» Aim
Carry on the mailing-list post about namedtuple literals from the point where it stops.

» Selected text
══════════════════════════════
[Python-ideas] namedtuple literals [Was: RE a new namedtuple]

Mon Jul 24 12:37:37 EDT 2017

Le 24/07/2017 à 15:31, Steven D'Aprano a écrit :
> On Sun, Jul 23, 2017 at 07:47:16PM +0200, Michel Desmoulin wrote:
> 
>> I'm not sure why everybody have such a grip on the type.
>>
>> When we use regular tuples, noone care, it's all tuples, no matter what.
> 
> Some people care.
> 
> This is one of the serious disadvantages of ordinary tuples as a 
> record/struct type. There's no way to distinguish between (let's say) 
> rectangular coordinates (1, 2) and polar coordinates (1, 2), or between 
> (name, age) and (movie_title, score). They're all just 2-tuples.

You are just using my figure of speech as a way to counter argument.
It's not a very useful thing to do.

Of course some people care, there are always a few people caring about
anything.

But you just created your manual namedtuple or a namespace and be done
with it.
══════════════════════════════
» Given entries
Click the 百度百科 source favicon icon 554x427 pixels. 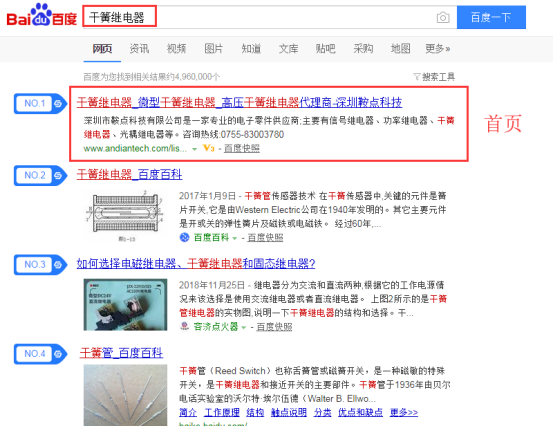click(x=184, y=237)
══════════════════════════════
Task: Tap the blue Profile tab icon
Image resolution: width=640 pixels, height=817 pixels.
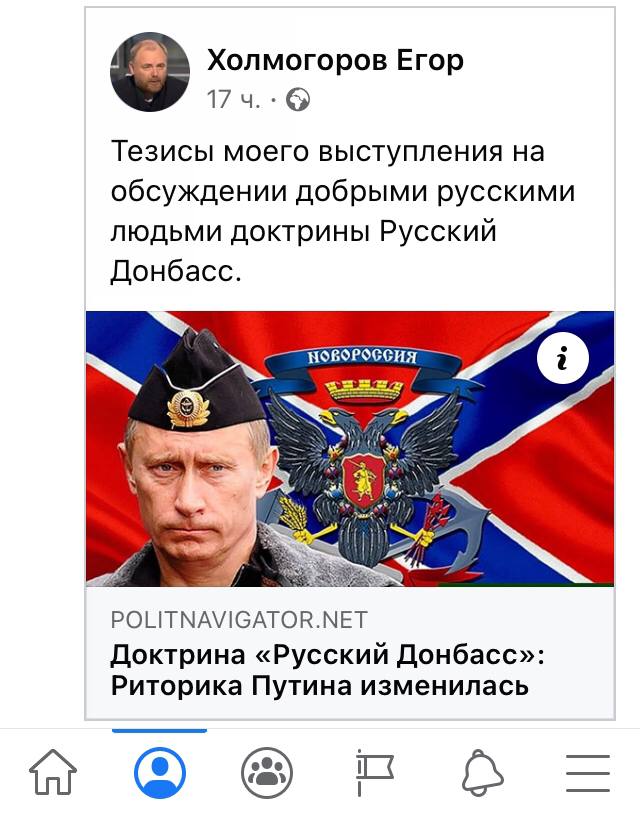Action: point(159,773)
══════════════════════════════
» Task answer
Rejecting completly the literal syntax just because it doesn't improve
this use case you already had and worked but was a bit verbose is very
radical. Unless you have a very nice counter proposal that makes
everyone happy, accepting the current one doesn't take anything from you.

> 
> 
> [...]
>> The whole point of this is to make it a litteral, simple and quick to
>> use. If you make it more than it is, we already got everything to do
>> this and don't need to modify the language.
> 
> I disagree: in my opinion, the whole point is to make namedtuple faster, 
> so that Python's startup time isn't affected so badly. Creating new 
> syntax for a new type of tuple is scope-creep.

You are in the wrong thread. This thread is specifically about
namedtupels literal. Making namedtuple faster can be done in many other
ways and doesn't require a literal syntax. A literal syntax, while
making things slightly faster by nature, is essentially to make things
faster to read and write.

> 
> Even if we had that new syntax, the problem of namedtuple slowing down 
> Python startup would remain. People can't use this new syntax until they 
> have dropped support for everything before 3.7, which might take many 
> years. But a fast namedtuple will give them benfit immediately their 
> users upgrade to 3.7.

Again you are mixing the 2 things. This is why we have 2 threads: the
debate splitted.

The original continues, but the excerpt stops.